== Extrait du texte ==

Laetitia Pitz et Xavier Charles avaient présenté en 2018, dans les soirées Performances, la pièce Mevlido, tirée d’un texte de Volodine. Ils sont restés dans la fiction en travaillant cette année un texte d’Alain Damasio, Les Furtifs, qu’ils devaient jouer dans la soirée de mardi. Une représentation non ouverte au public a eu lieu dans l’après midi. Un moment de théâtre musical riche, où texte et sons se mélangent avec bonheur pour avertir sur les dangers politiques et les dérives sociales.
Alain Damasio s’empare dans son texte du thème des avions furtifs, ces engins conçus pour réduire au maximum leur signature permettant de les identifier, donc de les repérer. Apparus dans la réalité de la dernière guerre, Damasio les mélange aux drones, aux avions sans pilote, et n’en garde que le thème pour nous plonger, comme il en a l’habitude, dans le futur proche, 2040 dans cette fiction.
Dans la lignée des ZAD et autres collectifs de défense et d’alerte
Pour mieux nous parler d’aujourd’hui, bien sûr. Car ce thème de la furtivité en amène d’autres, la surveillance et le contrôle de la population, les entraves à la liberté individuelle et collective, l’éternelle dichotomie entre l’implacable tendance autoritaire des institutions politiques et policières et la révolte nécessaire pour défendre la démocratie. Un couple se fait admettre dans la brigade des chasseurs de furtifs pour tenter de retrouver leur fille disparue. Ils soupçonnent les furtifs de l’avoir enlevée.

===
== Données fournies ==

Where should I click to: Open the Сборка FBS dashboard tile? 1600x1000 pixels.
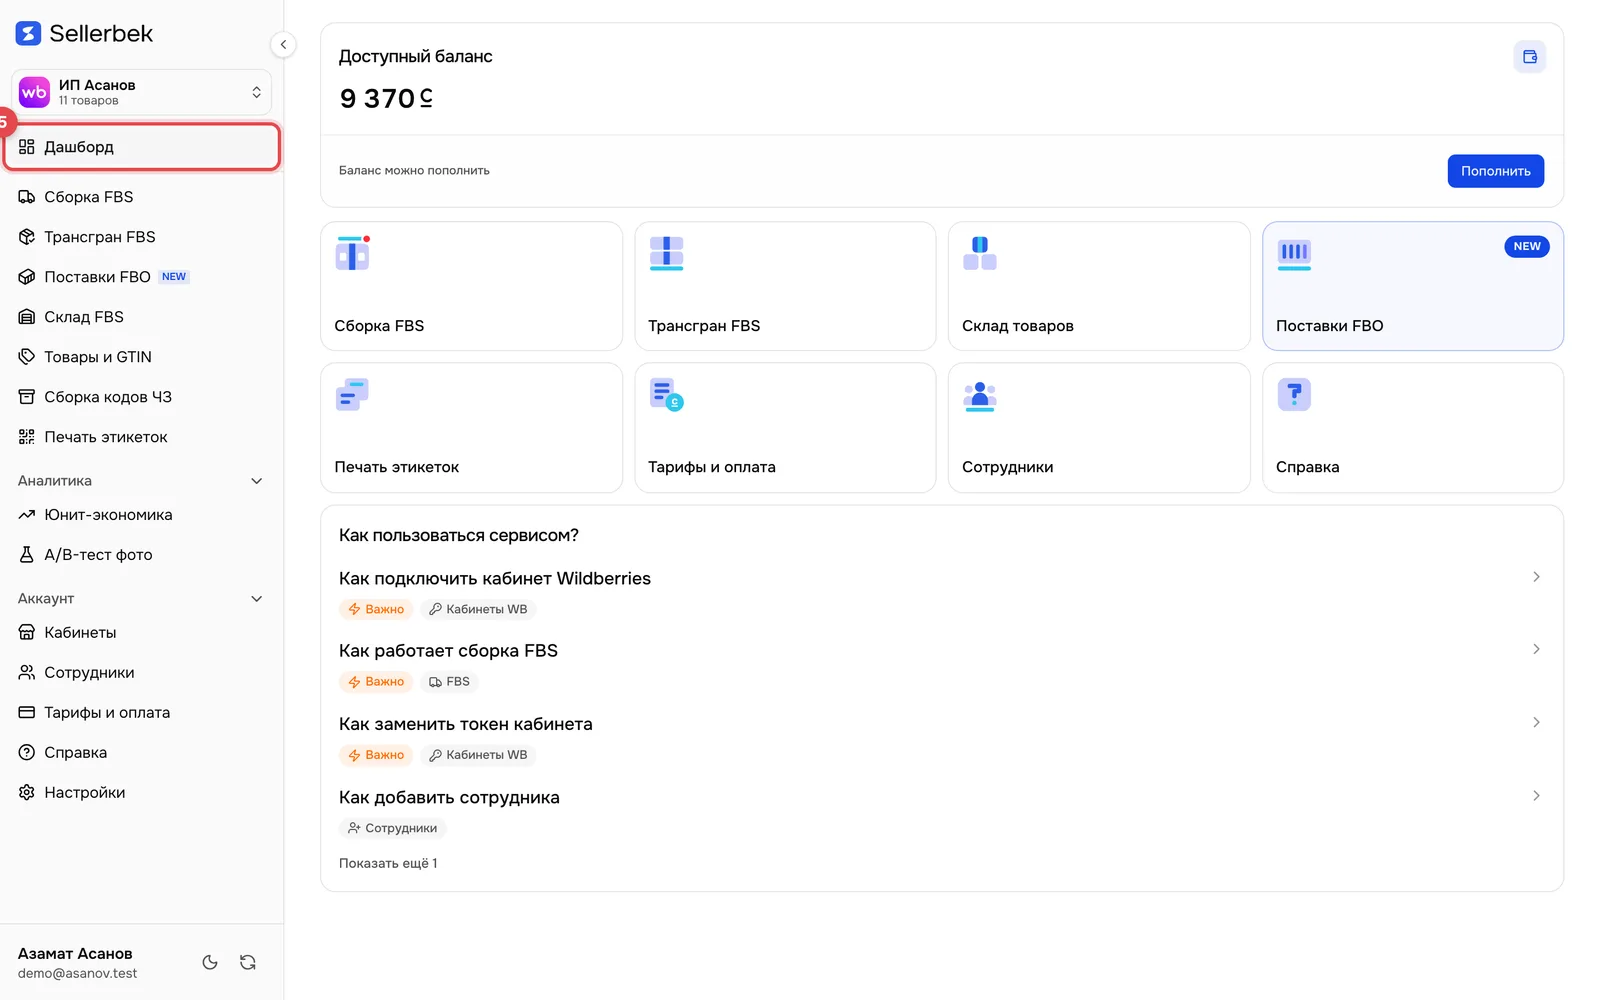(x=471, y=286)
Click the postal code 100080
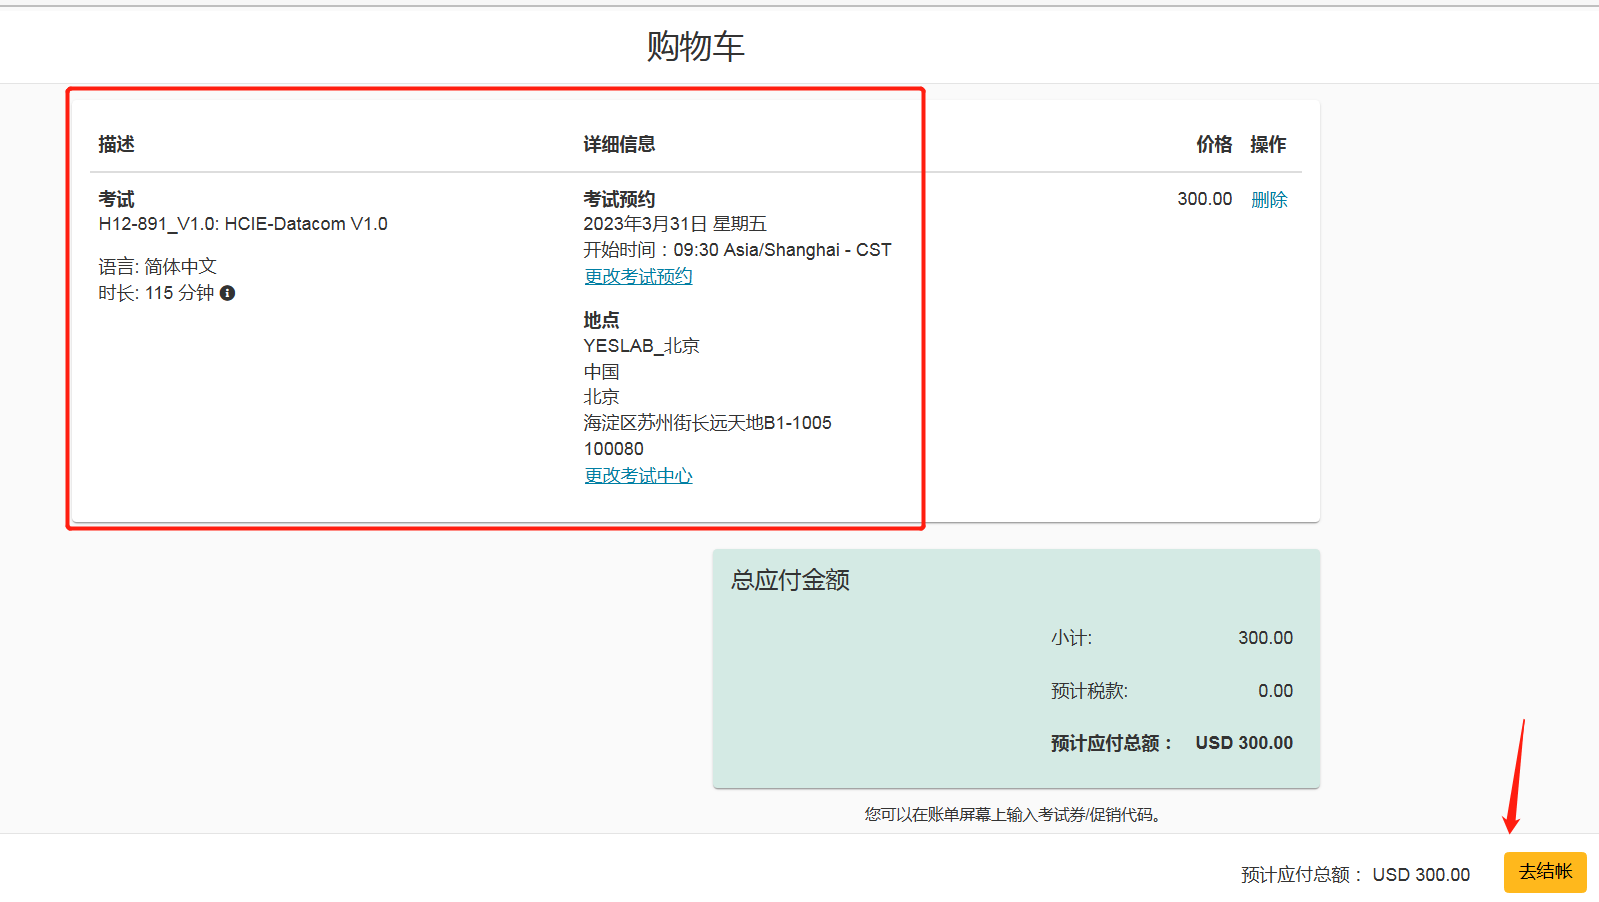Image resolution: width=1599 pixels, height=902 pixels. point(613,449)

===

● **Consignes**
• a. Modifiez le passage de l'extrait sur la pièce Les Furtifs allant de "Alain Damasio s’empare" à "dans cette fiction." en remplaçant "drones" par "satellites".
• b. Donnez la suite de l'extrait consacré à la pièce Les Furtifs, en reprenant après sa dernière phrase.

● **Corrigé**
• a.
Alain Damasio s’empare dans son texte du thème des avions furtifs, ces engins conçus pour réduire au maximum leur signature permettant de les identifier, donc de les repérer. Apparus dans la réalité de la dernière guerre, Damasio les mélange aux satellites, aux avions sans pilote, et n’en garde que le thème pour nous plonger, comme il en a l’habitude, dans le futur proche, 2040 dans cette fiction.

• b.
L’ensemble musical et les récitants. Photo Morgane Ahrach
Alain Damasio aime les récits construits et riches en détails. Son texte ne s’en prive pas, et aborde par des dialogues de nombreux thèmes politiques que les différentes voix font vivre avec une présence et une acuité intéressantes. Trois récitants se partagent les personnages, leurs récits, leurs réflexions et parfois leurs actes sur le moment même des opérations. Il y a une dynamique très réussie dans le dispositif de ces récitants.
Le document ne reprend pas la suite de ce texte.